**Aim**:
Which lines in the entries below contain the string "text", matching case exactly? Pick out each of those lines and copy it in full.
* Begin Information supplied *
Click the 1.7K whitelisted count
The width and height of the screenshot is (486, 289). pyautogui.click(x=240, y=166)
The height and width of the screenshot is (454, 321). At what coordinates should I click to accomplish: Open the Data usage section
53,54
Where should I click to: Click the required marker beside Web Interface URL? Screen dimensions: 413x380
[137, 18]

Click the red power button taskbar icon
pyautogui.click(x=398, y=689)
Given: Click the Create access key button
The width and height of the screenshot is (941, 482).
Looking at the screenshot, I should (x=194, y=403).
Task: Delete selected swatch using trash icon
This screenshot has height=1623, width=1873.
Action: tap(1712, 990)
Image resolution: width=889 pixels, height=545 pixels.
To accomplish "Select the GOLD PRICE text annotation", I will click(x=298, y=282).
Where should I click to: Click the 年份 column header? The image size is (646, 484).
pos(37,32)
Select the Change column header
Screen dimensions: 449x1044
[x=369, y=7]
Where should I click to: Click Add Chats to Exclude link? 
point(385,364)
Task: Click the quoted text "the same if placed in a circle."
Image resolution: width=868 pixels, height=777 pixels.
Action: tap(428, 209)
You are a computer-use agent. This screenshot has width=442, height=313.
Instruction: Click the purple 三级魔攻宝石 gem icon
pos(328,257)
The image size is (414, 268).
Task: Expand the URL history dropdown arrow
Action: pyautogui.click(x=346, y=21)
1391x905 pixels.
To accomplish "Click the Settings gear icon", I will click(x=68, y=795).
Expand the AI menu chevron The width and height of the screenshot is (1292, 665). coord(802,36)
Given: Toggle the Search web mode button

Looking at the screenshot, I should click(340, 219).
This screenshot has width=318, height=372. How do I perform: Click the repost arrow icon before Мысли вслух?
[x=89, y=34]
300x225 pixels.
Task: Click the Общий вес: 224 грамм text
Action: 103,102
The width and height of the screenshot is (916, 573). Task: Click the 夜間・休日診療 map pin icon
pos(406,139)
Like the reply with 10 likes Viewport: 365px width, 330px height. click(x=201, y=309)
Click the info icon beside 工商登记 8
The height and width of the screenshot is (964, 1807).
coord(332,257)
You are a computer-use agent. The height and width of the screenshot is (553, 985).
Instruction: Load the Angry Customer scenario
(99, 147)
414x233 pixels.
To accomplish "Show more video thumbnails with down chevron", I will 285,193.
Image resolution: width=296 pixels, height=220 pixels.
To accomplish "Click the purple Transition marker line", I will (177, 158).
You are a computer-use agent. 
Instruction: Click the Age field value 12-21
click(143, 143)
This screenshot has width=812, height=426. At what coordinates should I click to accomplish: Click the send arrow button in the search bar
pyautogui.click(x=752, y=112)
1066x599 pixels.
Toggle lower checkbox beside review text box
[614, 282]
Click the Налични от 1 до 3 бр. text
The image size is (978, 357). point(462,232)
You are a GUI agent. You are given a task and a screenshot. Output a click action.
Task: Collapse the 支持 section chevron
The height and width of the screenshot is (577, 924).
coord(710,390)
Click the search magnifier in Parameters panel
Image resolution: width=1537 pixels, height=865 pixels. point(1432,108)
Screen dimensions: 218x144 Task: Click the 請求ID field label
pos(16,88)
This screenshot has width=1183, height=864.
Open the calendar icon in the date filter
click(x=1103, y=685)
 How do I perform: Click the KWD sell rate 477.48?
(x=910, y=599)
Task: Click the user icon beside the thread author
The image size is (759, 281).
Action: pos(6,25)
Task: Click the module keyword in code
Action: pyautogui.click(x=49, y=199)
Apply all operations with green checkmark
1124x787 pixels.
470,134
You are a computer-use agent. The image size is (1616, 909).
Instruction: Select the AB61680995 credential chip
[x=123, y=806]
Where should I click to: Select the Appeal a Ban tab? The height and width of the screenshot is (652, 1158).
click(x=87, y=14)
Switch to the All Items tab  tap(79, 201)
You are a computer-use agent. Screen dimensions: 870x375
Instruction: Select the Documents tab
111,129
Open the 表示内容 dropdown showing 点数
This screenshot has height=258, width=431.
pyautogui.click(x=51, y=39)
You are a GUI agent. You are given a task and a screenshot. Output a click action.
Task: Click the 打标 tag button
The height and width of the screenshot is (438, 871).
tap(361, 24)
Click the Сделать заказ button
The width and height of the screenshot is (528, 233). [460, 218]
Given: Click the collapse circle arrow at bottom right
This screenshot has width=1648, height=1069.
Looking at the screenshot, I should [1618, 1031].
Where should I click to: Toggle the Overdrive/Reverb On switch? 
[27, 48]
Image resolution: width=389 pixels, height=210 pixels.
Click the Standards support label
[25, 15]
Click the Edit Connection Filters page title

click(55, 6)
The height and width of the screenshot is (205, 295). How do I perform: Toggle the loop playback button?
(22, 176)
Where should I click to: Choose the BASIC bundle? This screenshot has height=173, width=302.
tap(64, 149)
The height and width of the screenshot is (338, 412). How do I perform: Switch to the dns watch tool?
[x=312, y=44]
* End Information supplied *
**Solution to the problem**:
To accomplish "Select the GOLD PRICE text annotation", I will click(x=298, y=282).
Task: Click the quoted text "the same if placed in a circle."
Task: Click the Общий вес: 224 грамм text
Toggle lower checkbox beside review text box
Click the Налични от 1 до 3 бр. text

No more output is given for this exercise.